*Work item*
Show all lines from the records below in which the string "element" is present.

Pixel coordinate grounding data
= = = = = = =
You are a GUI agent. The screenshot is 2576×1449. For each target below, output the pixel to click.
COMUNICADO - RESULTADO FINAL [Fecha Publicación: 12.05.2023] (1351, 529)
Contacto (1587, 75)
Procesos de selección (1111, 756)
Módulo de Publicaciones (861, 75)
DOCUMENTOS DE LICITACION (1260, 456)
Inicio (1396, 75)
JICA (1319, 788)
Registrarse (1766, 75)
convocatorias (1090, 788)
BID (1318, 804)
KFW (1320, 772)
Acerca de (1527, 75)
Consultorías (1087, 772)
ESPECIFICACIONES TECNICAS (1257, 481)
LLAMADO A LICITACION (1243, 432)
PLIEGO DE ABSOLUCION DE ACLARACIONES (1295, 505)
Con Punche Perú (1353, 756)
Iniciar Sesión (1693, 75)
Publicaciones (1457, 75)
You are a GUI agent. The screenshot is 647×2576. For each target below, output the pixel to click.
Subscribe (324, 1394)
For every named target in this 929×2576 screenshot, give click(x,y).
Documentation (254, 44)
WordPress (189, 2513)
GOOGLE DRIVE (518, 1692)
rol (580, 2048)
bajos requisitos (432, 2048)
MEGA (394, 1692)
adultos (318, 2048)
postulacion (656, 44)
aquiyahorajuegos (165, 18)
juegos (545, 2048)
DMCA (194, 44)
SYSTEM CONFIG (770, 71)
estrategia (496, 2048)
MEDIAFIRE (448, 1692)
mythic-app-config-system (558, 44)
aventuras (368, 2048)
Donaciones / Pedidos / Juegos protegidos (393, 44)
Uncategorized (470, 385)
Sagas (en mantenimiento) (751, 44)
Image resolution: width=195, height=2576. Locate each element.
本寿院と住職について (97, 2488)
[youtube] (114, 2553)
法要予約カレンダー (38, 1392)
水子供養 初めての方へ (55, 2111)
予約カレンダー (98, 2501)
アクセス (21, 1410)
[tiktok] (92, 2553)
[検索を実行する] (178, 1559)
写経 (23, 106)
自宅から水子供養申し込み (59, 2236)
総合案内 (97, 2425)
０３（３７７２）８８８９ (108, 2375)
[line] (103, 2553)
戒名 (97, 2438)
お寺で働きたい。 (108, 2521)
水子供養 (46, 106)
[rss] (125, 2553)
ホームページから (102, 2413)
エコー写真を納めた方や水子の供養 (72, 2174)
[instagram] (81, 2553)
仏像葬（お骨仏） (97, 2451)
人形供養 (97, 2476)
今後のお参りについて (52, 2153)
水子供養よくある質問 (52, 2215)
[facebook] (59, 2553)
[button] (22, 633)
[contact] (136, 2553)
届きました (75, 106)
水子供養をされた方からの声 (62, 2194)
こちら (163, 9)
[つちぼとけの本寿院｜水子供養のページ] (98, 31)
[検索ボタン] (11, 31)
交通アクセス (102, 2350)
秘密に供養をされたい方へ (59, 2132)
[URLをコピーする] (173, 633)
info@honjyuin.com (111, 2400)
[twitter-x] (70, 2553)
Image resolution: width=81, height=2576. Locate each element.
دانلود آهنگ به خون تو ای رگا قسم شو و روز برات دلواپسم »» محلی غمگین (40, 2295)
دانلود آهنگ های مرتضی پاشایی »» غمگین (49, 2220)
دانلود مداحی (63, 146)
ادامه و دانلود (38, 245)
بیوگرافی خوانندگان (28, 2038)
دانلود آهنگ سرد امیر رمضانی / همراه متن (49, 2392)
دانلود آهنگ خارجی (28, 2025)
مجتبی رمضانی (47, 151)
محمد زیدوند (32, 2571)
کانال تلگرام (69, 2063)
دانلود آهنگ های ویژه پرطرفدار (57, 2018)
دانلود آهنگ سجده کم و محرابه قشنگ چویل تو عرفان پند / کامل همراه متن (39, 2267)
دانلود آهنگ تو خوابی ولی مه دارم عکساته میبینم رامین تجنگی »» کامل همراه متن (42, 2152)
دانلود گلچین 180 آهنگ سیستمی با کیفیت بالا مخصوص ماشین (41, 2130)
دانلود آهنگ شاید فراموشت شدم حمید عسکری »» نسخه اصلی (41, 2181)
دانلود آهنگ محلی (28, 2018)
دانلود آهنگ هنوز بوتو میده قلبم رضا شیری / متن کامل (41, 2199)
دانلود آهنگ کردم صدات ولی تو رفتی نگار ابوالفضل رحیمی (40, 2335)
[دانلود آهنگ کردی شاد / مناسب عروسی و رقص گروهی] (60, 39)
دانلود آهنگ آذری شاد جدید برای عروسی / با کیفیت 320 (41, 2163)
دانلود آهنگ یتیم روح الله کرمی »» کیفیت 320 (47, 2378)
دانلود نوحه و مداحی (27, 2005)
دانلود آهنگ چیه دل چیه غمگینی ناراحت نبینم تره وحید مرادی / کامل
= = = = = = =
*Result for this task*
Image resolution: width=195, height=2576. Locate each element.
Image resolution: width=81, height=2576. Locate each element.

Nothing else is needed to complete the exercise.